[出典] "Development of HIV-Resistant CAR T Cells by CRISPR/ Cas-Mediated CAR Integration into the CCR5 Locus" Rothemejer FH [..] Tolstrup M. Viruses 2023-01-10. https://doi.org/10.3390/v15010202 [著者所属] Aarhus U.
 キメラ抗原受容体(CAR)T細胞を用いた養子免疫療法は、B細胞悪性腫瘍の治療に大きな成功を収めており、HIV感染症の治療戦略としても大きな可能性を秘めている。最近の抗HIV広域中和抗体(bNAb)の使用における進歩は、CAR T細胞の最適な抗原ターゲティングのための重要な情報を提供している。しかし、CD4+ CAR T細胞はHIVに感染しやすいことから、その治療可能性は限定されていた。
 デンマークの研究チームが今回、CRISPR/Cas9システムを用いてCAR発現カセットをHIV感染の宿主因子をコードするCCR5  遺伝子座に組み込むことにより、CARの組み込みとCCR5の破壊を同時に達成し、HIV感染に耐性のある (抗HIV) HIV特異的CAR T細胞を作製した。

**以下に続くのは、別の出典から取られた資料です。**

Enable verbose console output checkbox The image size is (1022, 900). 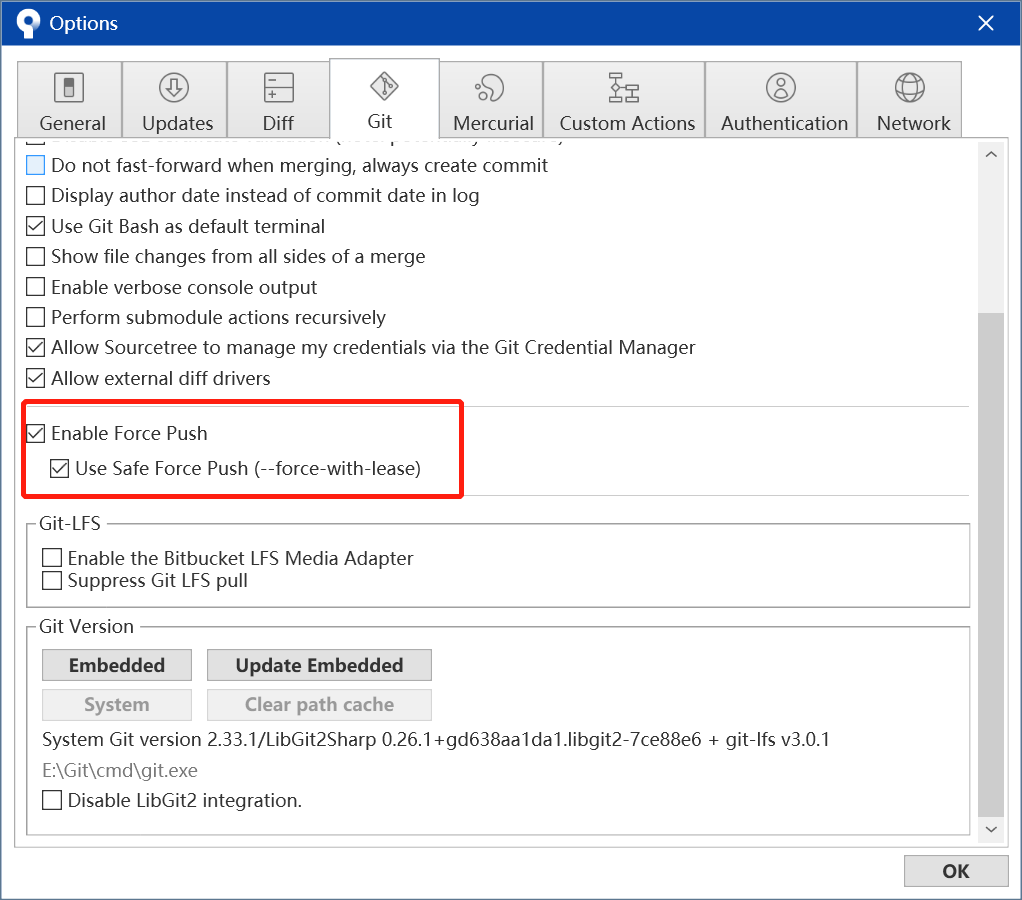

 この抗HIV CAR T細胞は、臨床的に強力なbNAb 10-1074の一本鎖可変フラグメント(scFv)を抗原ターゲティングドメインとして利用し、in vitro でHIV感染細胞を特異的に溶解することを確認した。また、抹消血単核細胞を用いたヒト化HIV感染モデルマウスでは、抗HIV CAR T細胞が増殖し、HIVの感染を一過性に抑制した。